Acute renal failure, hyperkalemia, hypocalcemia, hyperuricemia, and/or hyperphosphatemia from tumor lysis syndrome (TLS) can occur within 12-24 h after the first infusion. Patients with high tumor burden and/or high circulating lymphocyte count (>25 × 10 9 /L) are at greater risk for TLS and should receive appropriate tumor lysis prophylaxis with antihyperuricemics (e.g., allopurinol) and hydration beginning 12-24 h prior to the infusion of obinutuzumab. Moreover, serious bacterial, fungal, and new or reactivated viral infections can occur during and following obinutuzumab therapy. Do not administer obinutuzumab to patients with an active infection. Patients with a history of recurring or chronic infections may be at increased risk of infection.
Obinutuzumab in combination with chlorambucil caused Grade 3 or 4 neutropenia in 34% of patients in the trial. Patients with Grade 3-4 neutropenia should be monitored frequently with regular laboratory tests until resolution. Anticipate, evaluate, and treat any symptoms or signs of developing infection. Obinutuzumab in combination with chlorambucil also caused Grade 3 or 4 thrombocytopenia in 12% of patients in the trial. In 5% of patients, obinutuzumab caused an acute thrombocytopenia occurring within 24 h after the obinutuzumab infusion. In patients with Grade 3 or 4 thrombocytopenia, monitor platelet counts more frequently until resolution. Transfusion of blood products (i.e., platelet transfusion) may be necessary.

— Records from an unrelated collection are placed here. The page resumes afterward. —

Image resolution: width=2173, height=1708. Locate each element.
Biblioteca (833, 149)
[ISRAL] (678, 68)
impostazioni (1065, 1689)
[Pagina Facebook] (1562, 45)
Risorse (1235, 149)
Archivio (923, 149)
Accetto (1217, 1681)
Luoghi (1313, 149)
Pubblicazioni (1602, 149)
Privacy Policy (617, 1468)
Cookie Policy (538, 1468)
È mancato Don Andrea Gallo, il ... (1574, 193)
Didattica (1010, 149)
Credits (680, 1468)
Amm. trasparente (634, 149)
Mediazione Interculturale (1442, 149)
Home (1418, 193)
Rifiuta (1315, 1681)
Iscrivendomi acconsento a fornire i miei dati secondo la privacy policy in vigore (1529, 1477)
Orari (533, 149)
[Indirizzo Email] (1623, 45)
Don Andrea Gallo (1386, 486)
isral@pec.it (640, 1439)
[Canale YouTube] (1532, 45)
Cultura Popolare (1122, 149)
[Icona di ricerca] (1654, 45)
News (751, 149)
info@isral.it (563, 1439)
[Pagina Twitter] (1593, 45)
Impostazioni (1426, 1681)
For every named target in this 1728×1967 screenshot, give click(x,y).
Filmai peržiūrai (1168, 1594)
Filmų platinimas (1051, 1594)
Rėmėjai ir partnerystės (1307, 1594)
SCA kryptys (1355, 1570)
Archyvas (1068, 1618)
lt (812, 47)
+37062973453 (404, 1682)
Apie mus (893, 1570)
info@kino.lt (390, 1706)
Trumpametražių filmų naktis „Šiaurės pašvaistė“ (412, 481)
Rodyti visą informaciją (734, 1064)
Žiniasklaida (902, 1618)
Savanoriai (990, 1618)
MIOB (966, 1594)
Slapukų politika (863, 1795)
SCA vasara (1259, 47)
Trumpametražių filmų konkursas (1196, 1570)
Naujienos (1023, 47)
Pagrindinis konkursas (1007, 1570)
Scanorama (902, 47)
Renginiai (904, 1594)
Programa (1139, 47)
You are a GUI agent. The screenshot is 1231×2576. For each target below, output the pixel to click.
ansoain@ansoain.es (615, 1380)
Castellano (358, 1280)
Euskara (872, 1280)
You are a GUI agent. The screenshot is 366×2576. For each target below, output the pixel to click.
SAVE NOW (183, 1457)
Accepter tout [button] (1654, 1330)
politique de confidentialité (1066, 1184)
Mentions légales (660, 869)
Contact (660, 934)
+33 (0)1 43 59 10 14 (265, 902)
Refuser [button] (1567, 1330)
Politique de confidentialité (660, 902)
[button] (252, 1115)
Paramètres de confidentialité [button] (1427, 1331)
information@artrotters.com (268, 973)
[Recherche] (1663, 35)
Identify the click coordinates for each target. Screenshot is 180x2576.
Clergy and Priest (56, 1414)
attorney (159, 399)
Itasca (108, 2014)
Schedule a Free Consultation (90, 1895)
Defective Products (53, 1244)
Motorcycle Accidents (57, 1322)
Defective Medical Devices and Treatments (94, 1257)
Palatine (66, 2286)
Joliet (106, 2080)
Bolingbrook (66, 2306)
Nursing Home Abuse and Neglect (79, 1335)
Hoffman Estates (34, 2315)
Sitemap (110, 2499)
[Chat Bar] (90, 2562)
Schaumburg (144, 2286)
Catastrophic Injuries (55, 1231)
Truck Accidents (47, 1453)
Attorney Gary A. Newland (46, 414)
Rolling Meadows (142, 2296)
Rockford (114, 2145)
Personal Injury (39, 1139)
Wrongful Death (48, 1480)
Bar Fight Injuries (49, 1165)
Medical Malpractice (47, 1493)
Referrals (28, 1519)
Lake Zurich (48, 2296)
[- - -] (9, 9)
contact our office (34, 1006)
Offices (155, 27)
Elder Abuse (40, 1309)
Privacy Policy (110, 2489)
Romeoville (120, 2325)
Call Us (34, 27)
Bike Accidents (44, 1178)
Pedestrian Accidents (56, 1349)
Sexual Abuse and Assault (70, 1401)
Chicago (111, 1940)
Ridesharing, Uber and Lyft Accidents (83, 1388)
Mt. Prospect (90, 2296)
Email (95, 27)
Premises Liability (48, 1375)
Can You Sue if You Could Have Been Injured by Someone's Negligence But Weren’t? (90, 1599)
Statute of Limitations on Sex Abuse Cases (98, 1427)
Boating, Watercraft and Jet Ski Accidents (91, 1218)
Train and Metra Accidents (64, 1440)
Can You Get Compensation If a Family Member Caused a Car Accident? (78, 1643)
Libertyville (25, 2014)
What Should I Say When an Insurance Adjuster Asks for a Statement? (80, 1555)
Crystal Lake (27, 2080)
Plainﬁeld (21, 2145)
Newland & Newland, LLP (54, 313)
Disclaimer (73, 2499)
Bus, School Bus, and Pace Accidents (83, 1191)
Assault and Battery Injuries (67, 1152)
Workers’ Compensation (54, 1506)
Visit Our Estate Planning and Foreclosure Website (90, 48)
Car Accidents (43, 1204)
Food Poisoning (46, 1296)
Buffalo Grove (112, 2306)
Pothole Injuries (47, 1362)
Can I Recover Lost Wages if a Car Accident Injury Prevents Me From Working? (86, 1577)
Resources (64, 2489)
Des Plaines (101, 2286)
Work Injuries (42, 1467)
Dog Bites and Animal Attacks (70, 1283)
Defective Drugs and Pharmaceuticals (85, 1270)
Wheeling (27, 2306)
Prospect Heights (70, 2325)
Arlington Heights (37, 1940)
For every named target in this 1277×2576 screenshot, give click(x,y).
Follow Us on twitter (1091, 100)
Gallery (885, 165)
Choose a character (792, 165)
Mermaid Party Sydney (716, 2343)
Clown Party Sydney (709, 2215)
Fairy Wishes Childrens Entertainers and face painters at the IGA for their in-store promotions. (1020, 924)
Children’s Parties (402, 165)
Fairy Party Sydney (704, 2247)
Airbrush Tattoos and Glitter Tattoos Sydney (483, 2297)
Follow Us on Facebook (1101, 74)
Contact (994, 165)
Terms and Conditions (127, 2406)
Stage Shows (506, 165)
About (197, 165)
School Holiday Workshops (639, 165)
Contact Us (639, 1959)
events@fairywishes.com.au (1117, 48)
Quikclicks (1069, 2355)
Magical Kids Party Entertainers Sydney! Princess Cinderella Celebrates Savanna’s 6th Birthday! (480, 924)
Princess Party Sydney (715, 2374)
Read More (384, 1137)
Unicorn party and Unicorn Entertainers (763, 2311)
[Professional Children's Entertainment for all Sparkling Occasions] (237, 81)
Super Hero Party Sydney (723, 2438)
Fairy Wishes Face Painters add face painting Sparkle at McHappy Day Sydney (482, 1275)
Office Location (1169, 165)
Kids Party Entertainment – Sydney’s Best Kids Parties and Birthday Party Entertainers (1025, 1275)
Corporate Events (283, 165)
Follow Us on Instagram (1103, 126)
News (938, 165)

The safety and efficacy of immunization with live or attenuated viral vaccines during or following obinutuzumab therapy has not been studied. Immunization with live virus vaccines is not recommended during treatment and until B-cell recovery. There are no known contraindications to Obinutuzumab therapy. No formal drug interaction studies have been conducted with obinutuzumab.